RECORD SET:

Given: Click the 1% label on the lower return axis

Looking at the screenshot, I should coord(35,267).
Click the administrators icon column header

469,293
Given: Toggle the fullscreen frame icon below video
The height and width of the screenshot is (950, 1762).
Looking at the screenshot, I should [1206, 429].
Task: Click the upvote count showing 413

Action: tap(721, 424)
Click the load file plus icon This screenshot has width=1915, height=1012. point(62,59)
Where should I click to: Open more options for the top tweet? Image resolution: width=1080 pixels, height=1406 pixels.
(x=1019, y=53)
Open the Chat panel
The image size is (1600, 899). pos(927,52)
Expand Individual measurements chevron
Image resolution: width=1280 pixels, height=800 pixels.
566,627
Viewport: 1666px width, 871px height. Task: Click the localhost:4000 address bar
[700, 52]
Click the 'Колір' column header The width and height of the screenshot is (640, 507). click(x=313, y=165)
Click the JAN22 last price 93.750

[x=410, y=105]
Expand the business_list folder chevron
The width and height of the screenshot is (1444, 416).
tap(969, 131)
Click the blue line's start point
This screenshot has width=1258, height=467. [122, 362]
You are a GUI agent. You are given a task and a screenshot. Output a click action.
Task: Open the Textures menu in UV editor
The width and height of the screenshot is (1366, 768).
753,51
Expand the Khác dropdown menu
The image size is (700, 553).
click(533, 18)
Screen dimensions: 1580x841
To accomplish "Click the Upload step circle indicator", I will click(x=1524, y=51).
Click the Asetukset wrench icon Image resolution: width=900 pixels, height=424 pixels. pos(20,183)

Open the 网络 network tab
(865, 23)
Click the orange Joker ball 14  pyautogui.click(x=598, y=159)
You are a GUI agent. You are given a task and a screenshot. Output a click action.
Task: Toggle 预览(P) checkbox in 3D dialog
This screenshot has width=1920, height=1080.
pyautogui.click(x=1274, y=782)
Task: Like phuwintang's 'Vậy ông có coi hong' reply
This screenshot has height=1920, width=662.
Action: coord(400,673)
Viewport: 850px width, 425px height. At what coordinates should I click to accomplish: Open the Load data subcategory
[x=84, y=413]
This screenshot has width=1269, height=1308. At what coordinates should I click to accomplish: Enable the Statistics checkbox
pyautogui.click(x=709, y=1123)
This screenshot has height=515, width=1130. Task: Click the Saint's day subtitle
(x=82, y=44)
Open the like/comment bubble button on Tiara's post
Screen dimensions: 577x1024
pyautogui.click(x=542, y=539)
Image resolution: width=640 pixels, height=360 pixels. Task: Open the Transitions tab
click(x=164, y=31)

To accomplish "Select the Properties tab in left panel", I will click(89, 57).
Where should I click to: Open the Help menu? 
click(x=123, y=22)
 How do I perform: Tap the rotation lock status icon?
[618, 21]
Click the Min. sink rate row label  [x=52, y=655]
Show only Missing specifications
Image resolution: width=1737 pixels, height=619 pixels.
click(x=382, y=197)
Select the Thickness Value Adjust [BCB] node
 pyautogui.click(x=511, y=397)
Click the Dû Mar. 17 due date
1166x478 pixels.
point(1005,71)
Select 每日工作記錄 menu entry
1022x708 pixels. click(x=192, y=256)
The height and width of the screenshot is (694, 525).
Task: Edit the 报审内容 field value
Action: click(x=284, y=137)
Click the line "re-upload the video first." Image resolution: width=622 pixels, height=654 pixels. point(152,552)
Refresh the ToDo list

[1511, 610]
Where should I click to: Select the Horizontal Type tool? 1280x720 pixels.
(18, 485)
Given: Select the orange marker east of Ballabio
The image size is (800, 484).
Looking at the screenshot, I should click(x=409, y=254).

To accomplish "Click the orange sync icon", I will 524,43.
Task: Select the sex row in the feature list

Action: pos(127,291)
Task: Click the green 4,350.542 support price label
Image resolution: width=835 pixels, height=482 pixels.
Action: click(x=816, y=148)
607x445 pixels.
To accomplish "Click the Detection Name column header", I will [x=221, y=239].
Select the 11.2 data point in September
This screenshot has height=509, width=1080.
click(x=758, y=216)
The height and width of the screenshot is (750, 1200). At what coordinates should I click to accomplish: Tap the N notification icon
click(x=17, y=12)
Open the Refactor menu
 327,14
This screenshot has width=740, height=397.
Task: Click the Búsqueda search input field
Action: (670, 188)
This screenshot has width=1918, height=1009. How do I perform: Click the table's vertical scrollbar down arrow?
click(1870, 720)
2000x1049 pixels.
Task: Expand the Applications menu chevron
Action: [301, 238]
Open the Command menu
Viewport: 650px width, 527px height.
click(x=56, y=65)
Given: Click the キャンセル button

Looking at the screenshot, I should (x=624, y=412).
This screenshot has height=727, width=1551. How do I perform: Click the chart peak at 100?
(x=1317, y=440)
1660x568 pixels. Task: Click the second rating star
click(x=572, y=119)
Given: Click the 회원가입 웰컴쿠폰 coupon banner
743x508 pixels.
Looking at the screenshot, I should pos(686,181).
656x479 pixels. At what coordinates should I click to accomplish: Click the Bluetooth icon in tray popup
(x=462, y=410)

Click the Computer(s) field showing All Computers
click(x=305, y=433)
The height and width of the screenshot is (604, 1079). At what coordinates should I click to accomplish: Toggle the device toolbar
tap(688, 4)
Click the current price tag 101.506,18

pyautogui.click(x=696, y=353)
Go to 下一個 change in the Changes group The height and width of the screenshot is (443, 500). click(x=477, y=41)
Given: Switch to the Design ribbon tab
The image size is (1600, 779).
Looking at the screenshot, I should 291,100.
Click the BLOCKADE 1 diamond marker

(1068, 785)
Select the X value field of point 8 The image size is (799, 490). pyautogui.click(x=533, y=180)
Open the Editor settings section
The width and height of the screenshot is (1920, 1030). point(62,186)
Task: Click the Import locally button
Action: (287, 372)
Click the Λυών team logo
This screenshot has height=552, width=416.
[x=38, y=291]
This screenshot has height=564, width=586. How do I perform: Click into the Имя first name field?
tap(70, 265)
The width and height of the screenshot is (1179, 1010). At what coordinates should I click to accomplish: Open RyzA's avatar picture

THE TASK: Give back all the records above exactly. Keep every word.

RESULT FOR THIS TASK:
Given: Click the 1% label on the lower return axis

Looking at the screenshot, I should coord(35,267).
Click the administrators icon column header

469,293
Given: Toggle the fullscreen frame icon below video
The height and width of the screenshot is (950, 1762).
Looking at the screenshot, I should [1206, 429].
Task: Click the upvote count showing 413

Action: tap(721, 424)
Click the load file plus icon This screenshot has width=1915, height=1012. point(62,59)
Where should I click to: Open more options for the top tweet? Image resolution: width=1080 pixels, height=1406 pixels.
(x=1019, y=53)
Open the Chat panel
The image size is (1600, 899). pos(927,52)
Expand Individual measurements chevron
Image resolution: width=1280 pixels, height=800 pixels.
566,627
Viewport: 1666px width, 871px height. Task: Click the localhost:4000 address bar
[700, 52]
Click the 'Колір' column header The width and height of the screenshot is (640, 507). click(x=313, y=165)
Click the JAN22 last price 93.750

[x=410, y=105]
Expand the business_list folder chevron
The width and height of the screenshot is (1444, 416).
tap(969, 131)
Click the blue line's start point
This screenshot has width=1258, height=467. [122, 362]
You are a GUI agent. You are given a task and a screenshot. Output a click action.
Task: Open the Textures menu in UV editor
The width and height of the screenshot is (1366, 768).
753,51
Expand the Khác dropdown menu
The image size is (700, 553).
click(533, 18)
Screen dimensions: 1580x841
To accomplish "Click the Upload step circle indicator", I will click(x=1524, y=51).
Click the Asetukset wrench icon Image resolution: width=900 pixels, height=424 pixels. pos(20,183)

Open the 网络 network tab
(865, 23)
Click the orange Joker ball 14  pyautogui.click(x=598, y=159)
You are a GUI agent. You are given a task and a screenshot. Output a click action.
Task: Toggle 预览(P) checkbox in 3D dialog
This screenshot has width=1920, height=1080.
pyautogui.click(x=1274, y=782)
Task: Like phuwintang's 'Vậy ông có coi hong' reply
This screenshot has height=1920, width=662.
Action: coord(400,673)
Viewport: 850px width, 425px height. At what coordinates should I click to accomplish: Open the Load data subcategory
[x=84, y=413]
This screenshot has width=1269, height=1308. At what coordinates should I click to accomplish: Enable the Statistics checkbox
pyautogui.click(x=709, y=1123)
This screenshot has height=515, width=1130. Task: Click the Saint's day subtitle
(x=82, y=44)
Open the like/comment bubble button on Tiara's post
Screen dimensions: 577x1024
pyautogui.click(x=542, y=539)
Image resolution: width=640 pixels, height=360 pixels. Task: Open the Transitions tab
click(x=164, y=31)

To accomplish "Select the Properties tab in left panel", I will click(89, 57).
Where should I click to: Open the Help menu? 
click(x=123, y=22)
 How do I perform: Tap the rotation lock status icon?
[618, 21]
Click the Min. sink rate row label  [x=52, y=655]
Show only Missing specifications
Image resolution: width=1737 pixels, height=619 pixels.
click(x=382, y=197)
Select the Thickness Value Adjust [BCB] node
 pyautogui.click(x=511, y=397)
Click the Dû Mar. 17 due date
1166x478 pixels.
point(1005,71)
Select 每日工作記錄 menu entry
1022x708 pixels. click(x=192, y=256)
The height and width of the screenshot is (694, 525).
Task: Edit the 报审内容 field value
Action: click(x=284, y=137)
Click the line "re-upload the video first." Image resolution: width=622 pixels, height=654 pixels. point(152,552)
Refresh the ToDo list

[1511, 610]
Where should I click to: Select the Horizontal Type tool? 1280x720 pixels.
(18, 485)
Given: Select the orange marker east of Ballabio
The image size is (800, 484).
Looking at the screenshot, I should click(x=409, y=254).

To accomplish "Click the orange sync icon", I will 524,43.
Task: Select the sex row in the feature list

Action: pos(127,291)
Task: Click the green 4,350.542 support price label
Image resolution: width=835 pixels, height=482 pixels.
Action: click(x=816, y=148)
607x445 pixels.
To accomplish "Click the Detection Name column header", I will [x=221, y=239].
Select the 11.2 data point in September
This screenshot has height=509, width=1080.
click(x=758, y=216)
The height and width of the screenshot is (750, 1200). At what coordinates should I click to accomplish: Tap the N notification icon
click(x=17, y=12)
Open the Refactor menu
 327,14
This screenshot has width=740, height=397.
Task: Click the Búsqueda search input field
Action: (670, 188)
This screenshot has width=1918, height=1009. How do I perform: Click the table's vertical scrollbar down arrow?
click(1870, 720)
2000x1049 pixels.
Task: Expand the Applications menu chevron
Action: [301, 238]
Open the Command menu
Viewport: 650px width, 527px height.
click(x=56, y=65)
Given: Click the キャンセル button

Looking at the screenshot, I should (x=624, y=412).
This screenshot has height=727, width=1551. How do I perform: Click the chart peak at 100?
(x=1317, y=440)
1660x568 pixels. Task: Click the second rating star
click(x=572, y=119)
Given: Click the 회원가입 웰컴쿠폰 coupon banner
743x508 pixels.
Looking at the screenshot, I should pos(686,181).
656x479 pixels. At what coordinates should I click to accomplish: Click the Bluetooth icon in tray popup
(x=462, y=410)

Click the Computer(s) field showing All Computers
click(x=305, y=433)
The height and width of the screenshot is (604, 1079). At what coordinates should I click to accomplish: Toggle the device toolbar
tap(688, 4)
Click the current price tag 101.506,18

pyautogui.click(x=696, y=353)
Go to 下一個 change in the Changes group The height and width of the screenshot is (443, 500). click(x=477, y=41)
Given: Switch to the Design ribbon tab
The image size is (1600, 779).
Looking at the screenshot, I should 291,100.
Click the BLOCKADE 1 diamond marker

(1068, 785)
Select the X value field of point 8 The image size is (799, 490). pyautogui.click(x=533, y=180)
Open the Editor settings section
The width and height of the screenshot is (1920, 1030). point(62,186)
Task: Click the Import locally button
Action: (287, 372)
Click the Λυών team logo
This screenshot has height=552, width=416.
[x=38, y=291]
This screenshot has height=564, width=586. How do I perform: Click into the Имя first name field?
tap(70, 265)
The width and height of the screenshot is (1179, 1010). At what coordinates should I click to accomplish: Open RyzA's avatar picture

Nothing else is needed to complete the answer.